The centrally controlled system of CAs relies on perfect security at the CA (which as we've seen, they don't have) and a constant game of whack-a-mole to revoke certs. Long story short we have to stop using certs for authentication, it was a stupid idea but we all crossed our fingers and hoped it could work, but as we can see now, it can't. It's better to just use a self-signed cert that can't be stolen or forged at your choice of a few convenient locations and use distributed verification to prevent MITM attacks. That way you know you have an encrypted connection between your PC and the web host using the same cert other people around the world are seeing, and that's the most you can hope for without sending out-of-channel information (which isn't the worst idea in the world, BTW) or relying on some idiotic system of "trust dealers" like CAs which are just a disaster waiting to happen.

Re:Draw the consequences

[xororand]

For a start, webbrowsers should notify users if a certificate was replaced, even if the replacement is signed.

Certificate Patrol for Firefox.
"This add-on reveals when certificates are updated, so you can ensure it was a legitimate change."
The UI is good too. Certificate Patrol, along with NoScript and Cookie Monster, is a major reason to use Firefox.

X.509 handling is largely neglected by UI designers, not just in web browsers.
Sometime clients actually have options like "[x] Accept all certificates".

Re:Wow...

[BCoates]

Not really. Any government can get their state CA included in the windows root CA list just for the asking. OSX and Firefox are slightly more restrictive, but not in a useful way, they allow lots of state CAs as well.

This is a broad problem with the HTTPS system, too many unrestricted root CAs with no concern for realistic security scenarios.

This is not a good system, but it has nothing to do with Tunisia. The wikileaks cable you posted doesn't even talk about SSL, just about how using supported Microsoft software in the government will make the government more effective at everything, including domestic espionage.

Alternatives

[autocracy]

There has been a lot of push at the recent DEFCON conferences, and associated conversation since, to look at alternatives to the current CA system.

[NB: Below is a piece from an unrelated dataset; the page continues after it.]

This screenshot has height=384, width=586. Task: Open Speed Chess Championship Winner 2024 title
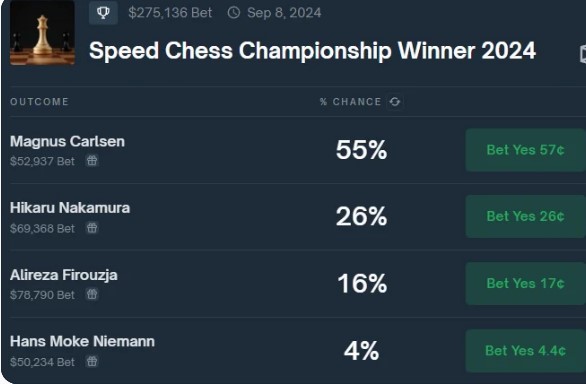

Moxie Marlinspike has been pushing a remote-view notary system called which is currently a Firefox plug, and Dan Kaminsky has been pushing for DNSSEC.

There has been an awful lot of discussion about the technical details of SSL certificates on the Security StackExchange (Stack Overflow cousin) website, including the related blog post I penned: A Risk-Based Look at Fixing the Certificate Authority Problem.